# What is expected:
Could you write out again every line from the line with "You are a computer-use" to the line with "Click the New Folder quick access icon", both ends and the requests included, scaling each coordinate in the answers by 0.55? Round each result to a whole number, with halves going up.

# Given records:
——

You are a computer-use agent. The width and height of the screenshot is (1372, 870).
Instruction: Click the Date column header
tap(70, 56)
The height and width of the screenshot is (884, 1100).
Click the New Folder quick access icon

——

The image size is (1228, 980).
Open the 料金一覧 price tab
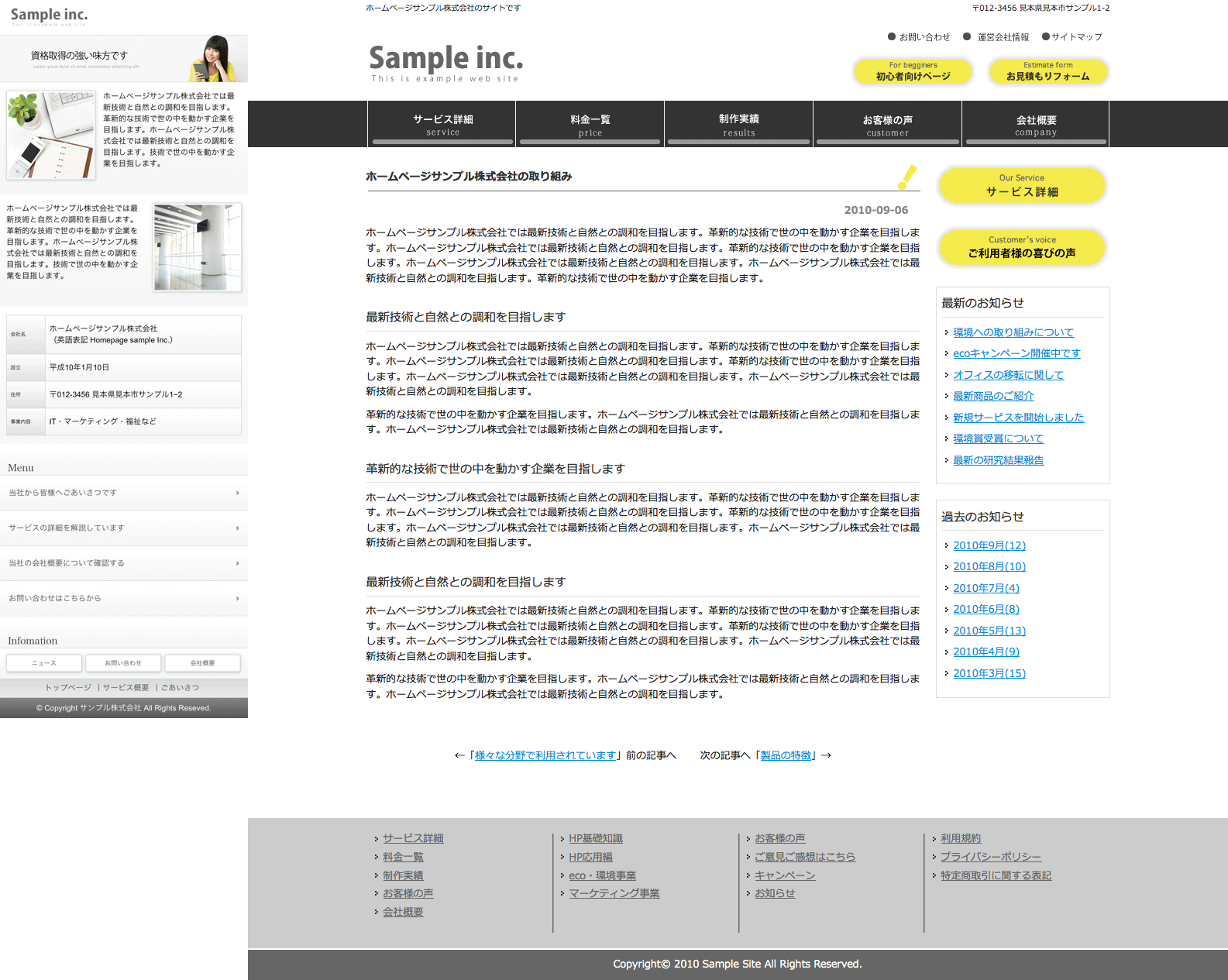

——

# Output of the task:
You are a computer-use agent. The width and height of the screenshot is (1372, 870).
Instruction: Click the Date column header
tap(39, 31)
The height and width of the screenshot is (884, 1100).
Click the New Folder quick access icon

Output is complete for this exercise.